▸ **EXERCISE**:
Copy the data from the line with "Select the calculator.py editor tab" to the line with "pos(422,18)", both lines included, without altering anything. Omit the pictures from your answer.

##### ENTRIES SUPPLIED #####

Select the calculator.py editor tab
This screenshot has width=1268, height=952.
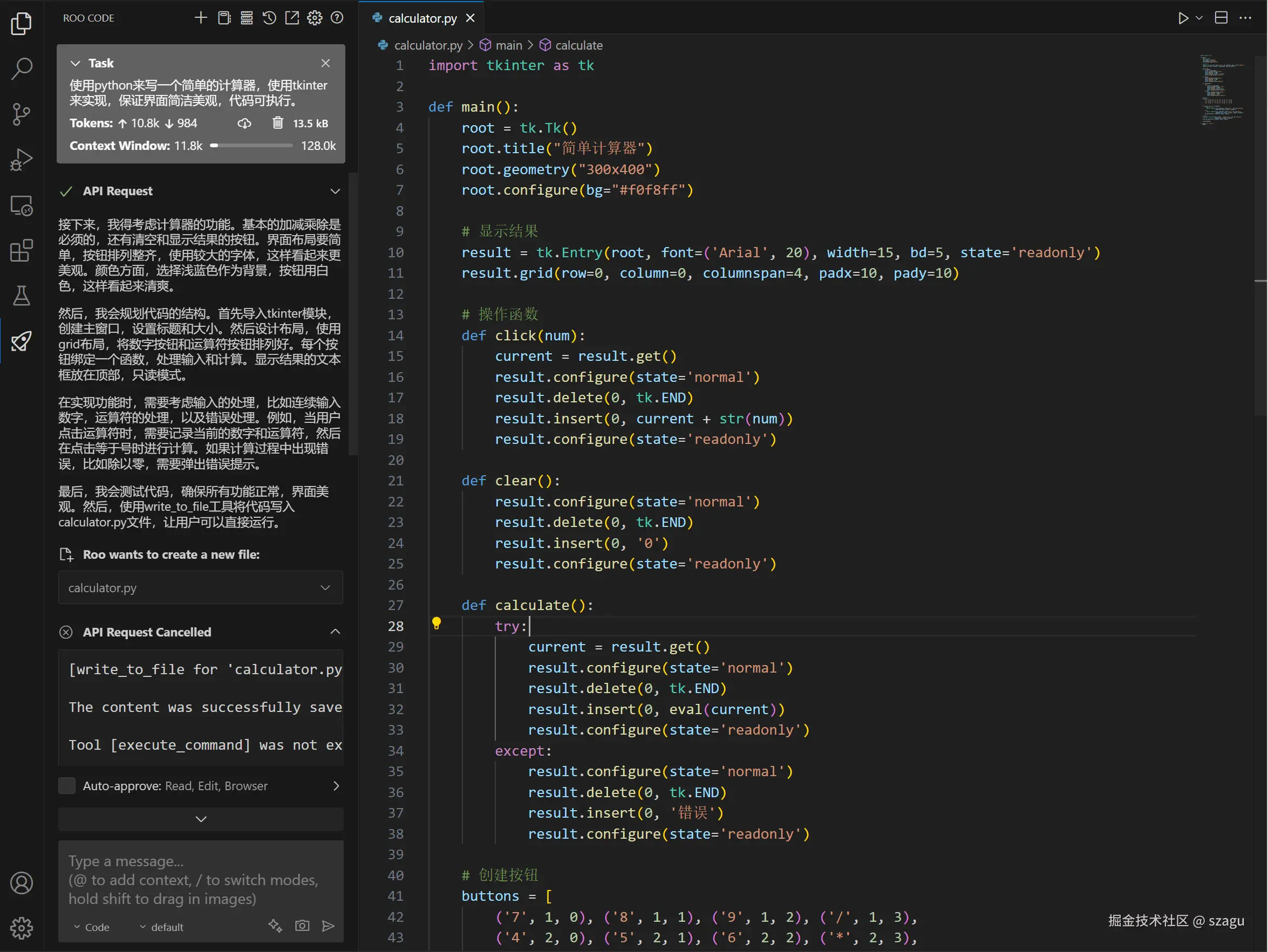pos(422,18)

#####
##### ENTRIES SUPPLIED #####

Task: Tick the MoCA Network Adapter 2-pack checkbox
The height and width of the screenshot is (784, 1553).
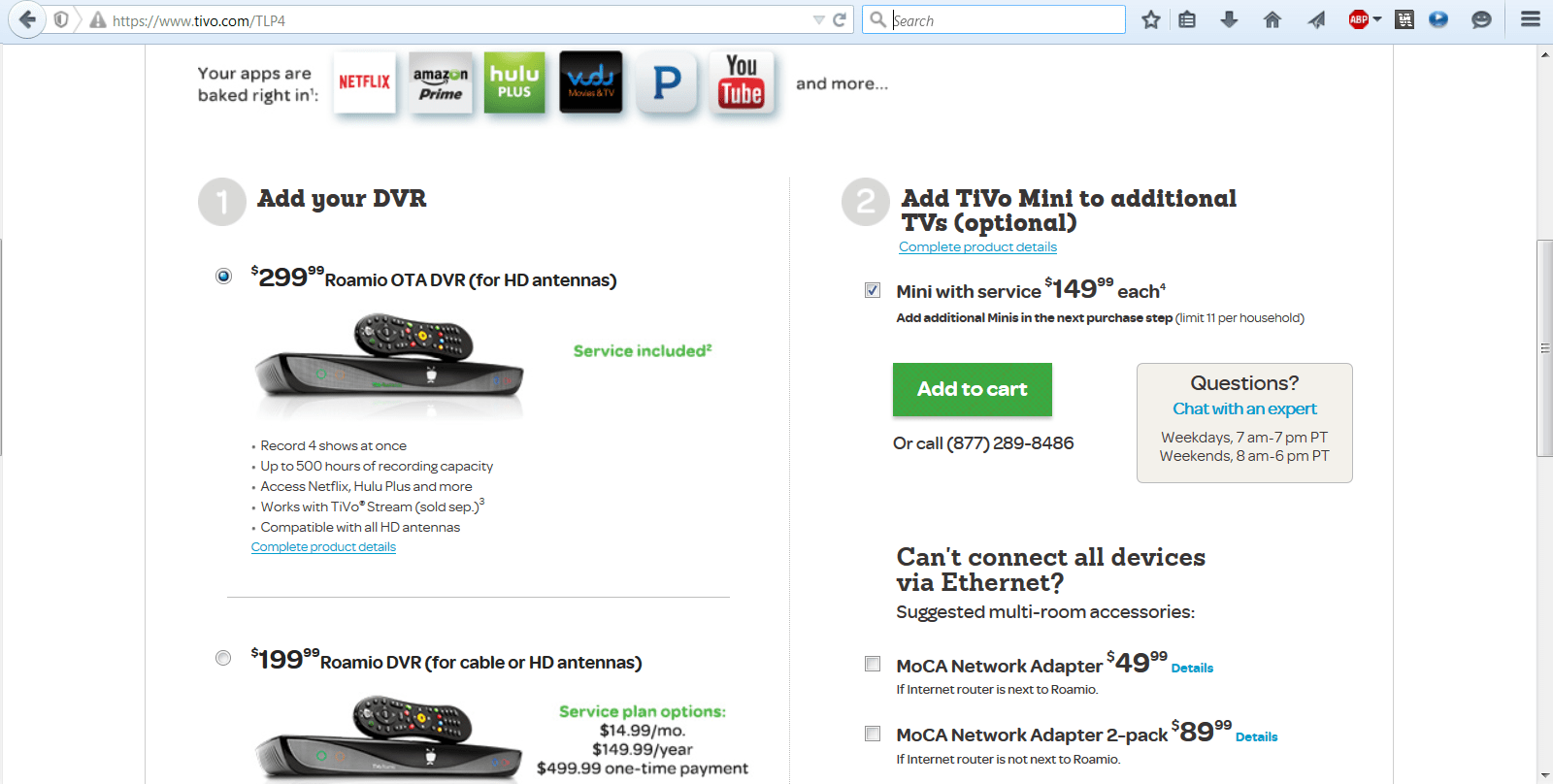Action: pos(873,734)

#####

▸ **EXERCISE OUTPUT**:
Select the calculator.py editor tab
This screenshot has width=1268, height=952.
pos(422,18)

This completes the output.